> Requirement: Every entry below must be repeated exactly; skip the pictures.

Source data
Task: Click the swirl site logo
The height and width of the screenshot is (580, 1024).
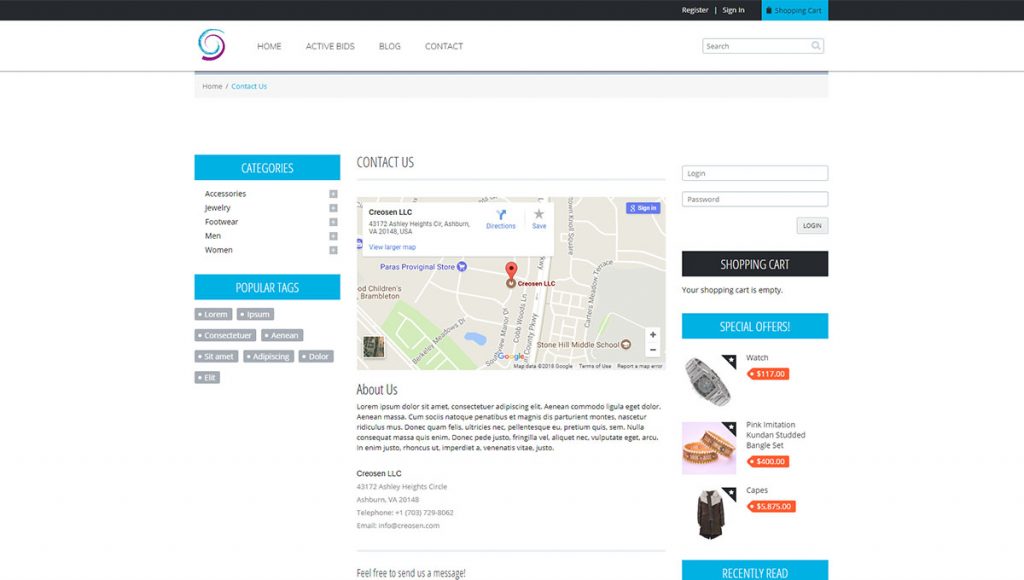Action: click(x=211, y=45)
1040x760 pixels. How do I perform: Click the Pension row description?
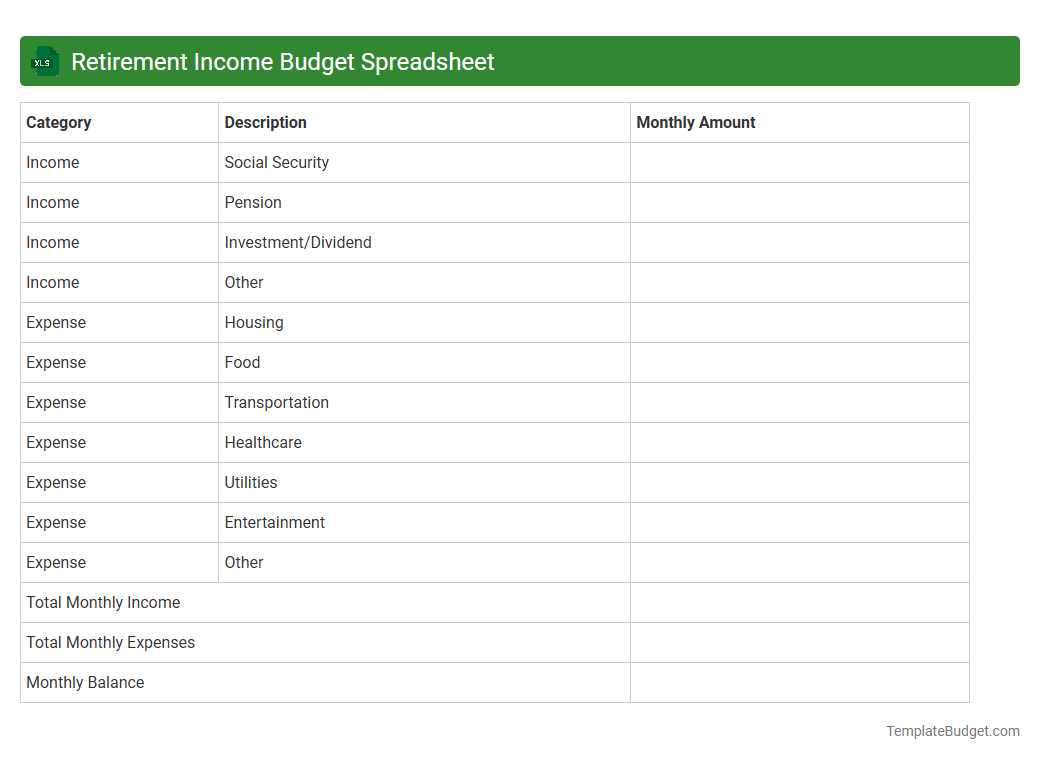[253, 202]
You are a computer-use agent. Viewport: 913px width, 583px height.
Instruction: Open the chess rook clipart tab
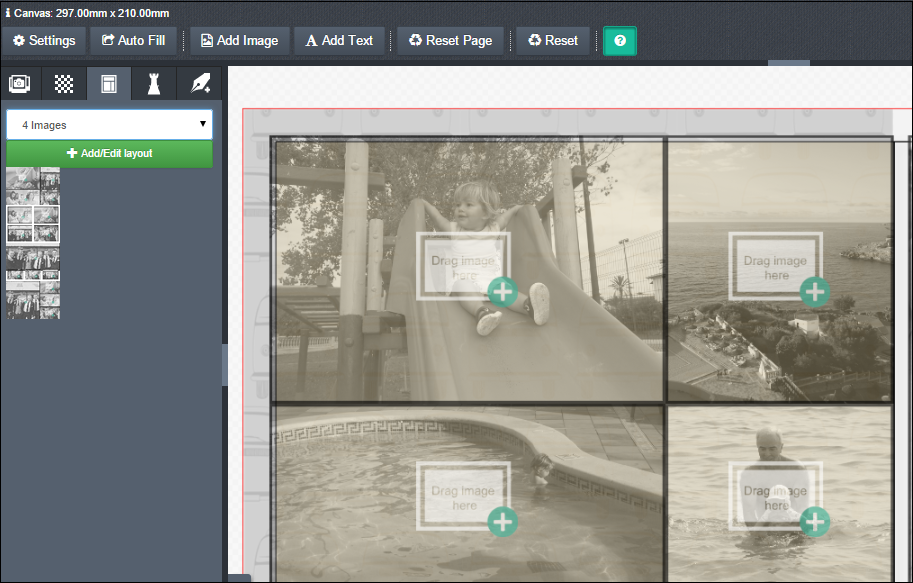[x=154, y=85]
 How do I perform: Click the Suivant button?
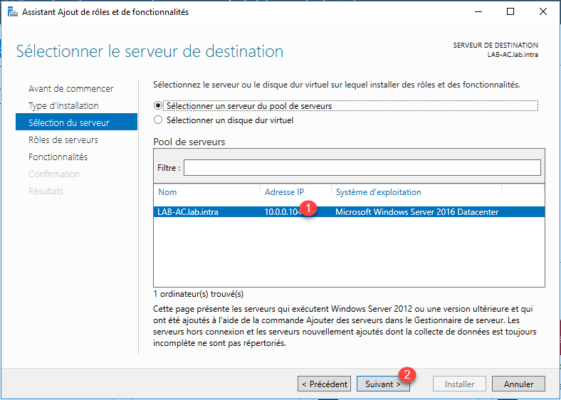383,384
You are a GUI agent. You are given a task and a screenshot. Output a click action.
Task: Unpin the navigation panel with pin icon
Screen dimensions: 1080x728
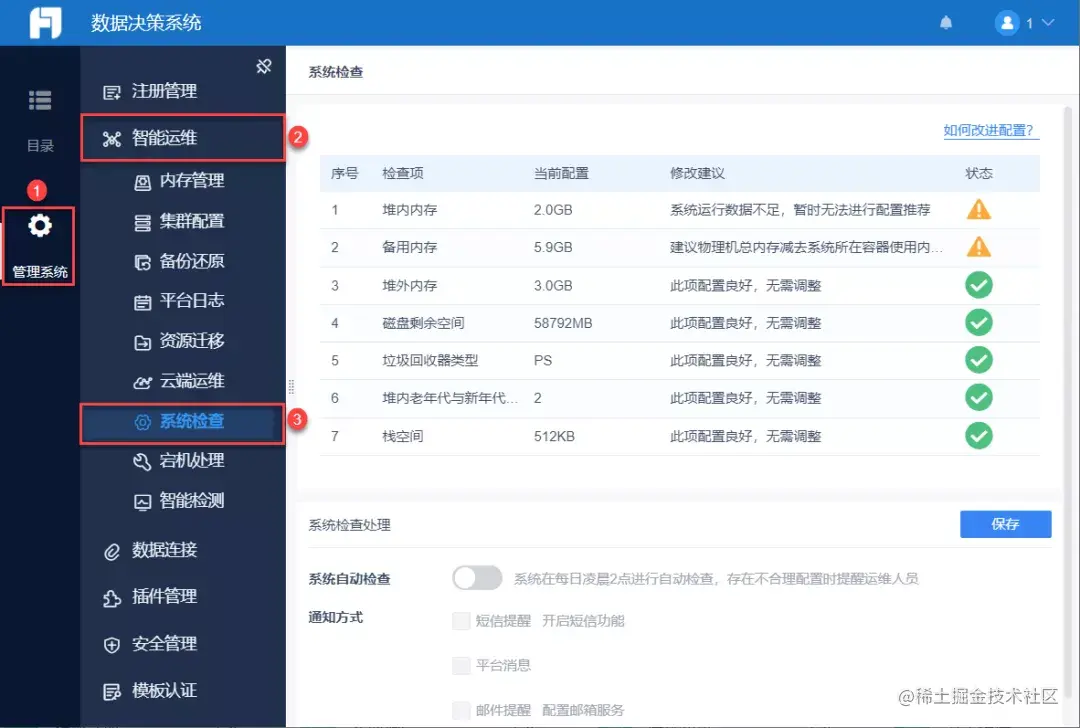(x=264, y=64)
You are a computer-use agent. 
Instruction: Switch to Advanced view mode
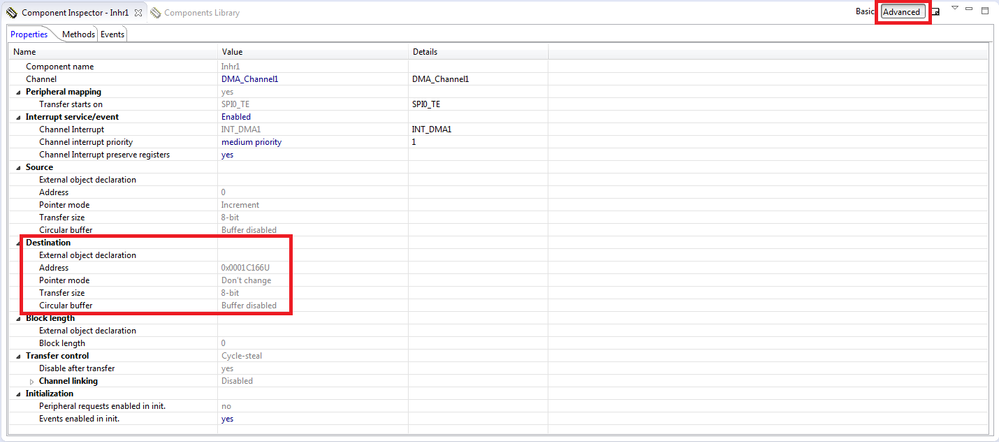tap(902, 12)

> Response:
Task: Click the swirl site logo
The height and width of the screenshot is (580, 1024).
Action: click(x=211, y=45)
1040x760 pixels. How do I perform: Click the Pension row description?
[253, 202]
You are a computer-use agent. Viewport: 913px width, 583px height.
Instruction: Open the chess rook clipart tab
[x=154, y=85]
 How do I perform: Click the Suivant button?
383,384
You are a GUI agent. You are given a task and a screenshot. Output a click action.
Task: Unpin the navigation panel with pin icon
Screen dimensions: 1080x728
(x=264, y=64)
You are a computer-use agent. 
Instruction: Switch to Advanced view mode
tap(902, 12)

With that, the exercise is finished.